To the anthropologist money is the means for effecting one particular ritual, payment.

Payment is the transfer, from one person (the ‘payer’) to another person (the ‘payee’) of an interest which is always expressed as a multiple of a recognized unit with its own name, or ‘denomination’. Money is the means which represents this interest and enables payments to be made. The ostensible result of a payment, so far as the money used to make it is concerned, is to put the payee in what, before the payment, was the position of the payer.

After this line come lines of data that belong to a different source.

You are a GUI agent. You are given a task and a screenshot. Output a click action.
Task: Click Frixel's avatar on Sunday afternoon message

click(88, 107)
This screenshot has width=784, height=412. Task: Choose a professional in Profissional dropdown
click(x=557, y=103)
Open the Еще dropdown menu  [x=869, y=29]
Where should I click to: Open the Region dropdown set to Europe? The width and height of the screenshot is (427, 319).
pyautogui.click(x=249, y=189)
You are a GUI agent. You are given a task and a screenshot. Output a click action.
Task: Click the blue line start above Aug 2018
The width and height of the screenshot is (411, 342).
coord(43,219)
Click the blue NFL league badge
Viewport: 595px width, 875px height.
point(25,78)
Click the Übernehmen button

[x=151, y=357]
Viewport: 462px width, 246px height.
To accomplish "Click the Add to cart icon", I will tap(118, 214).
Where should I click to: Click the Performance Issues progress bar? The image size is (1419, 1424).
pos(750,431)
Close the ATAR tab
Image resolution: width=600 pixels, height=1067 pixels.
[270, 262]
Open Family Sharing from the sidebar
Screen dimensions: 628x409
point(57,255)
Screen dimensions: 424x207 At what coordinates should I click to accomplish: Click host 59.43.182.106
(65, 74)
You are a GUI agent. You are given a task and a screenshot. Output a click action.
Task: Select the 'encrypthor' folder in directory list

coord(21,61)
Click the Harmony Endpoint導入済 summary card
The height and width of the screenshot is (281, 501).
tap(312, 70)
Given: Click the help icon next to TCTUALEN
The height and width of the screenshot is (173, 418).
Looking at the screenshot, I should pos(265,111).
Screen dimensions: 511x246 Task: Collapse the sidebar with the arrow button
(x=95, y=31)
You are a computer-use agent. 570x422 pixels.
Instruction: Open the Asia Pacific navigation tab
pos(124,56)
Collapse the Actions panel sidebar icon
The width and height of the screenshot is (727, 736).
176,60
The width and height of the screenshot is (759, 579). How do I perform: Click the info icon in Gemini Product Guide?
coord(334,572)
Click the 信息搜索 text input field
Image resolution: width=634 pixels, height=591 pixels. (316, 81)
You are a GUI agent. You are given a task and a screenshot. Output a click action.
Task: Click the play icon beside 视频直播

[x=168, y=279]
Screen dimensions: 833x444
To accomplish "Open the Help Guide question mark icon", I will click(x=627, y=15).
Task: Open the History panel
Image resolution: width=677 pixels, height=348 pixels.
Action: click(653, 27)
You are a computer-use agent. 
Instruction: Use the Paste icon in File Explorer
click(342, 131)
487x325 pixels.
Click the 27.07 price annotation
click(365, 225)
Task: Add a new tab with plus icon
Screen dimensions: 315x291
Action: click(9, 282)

This definition makes it clear that money, to fulfil its function, must circulate indefinitely, which requires an extremely durable ‘money stuff. In principle, though not so often in practice, the actual quantity circulating at any one time is fixed, and given the demand for money by those wishing to perform the ritual – whatever its purposes may be – it should be in short supply. It is therefore a pre-eminent instance of Levi-Strauss’s (1969 [1949]: 32) ‘system of the scarce product’ which is described as ‘a model of extreme generality’. Suitable scarce products hardly occur in nature: cowrie shells, used as money in many different parts of the world, are about the only important case. Otherwise money, in the form of coins, tends to be made out of metal.

The ritual of payment is pervasive in almost any monetized society, but its meaning depends on the circumstances of every single performance. Western economics is founded on the assumption that the main monetary ritual is a particular form of exchange, known as ‘sale’, in which a sum of money, known as the ‘price’ is paid for some commodity. This particular use of money (as any other) gives rise to its own distinctive institutions, such as markets and longdistance trade, which have provided the material for many detailed studies such as Beals (1975). This topic describes a local autonomous market system of very long standing, which, while using ordinary Mexican money, is still largely independent of the national economy.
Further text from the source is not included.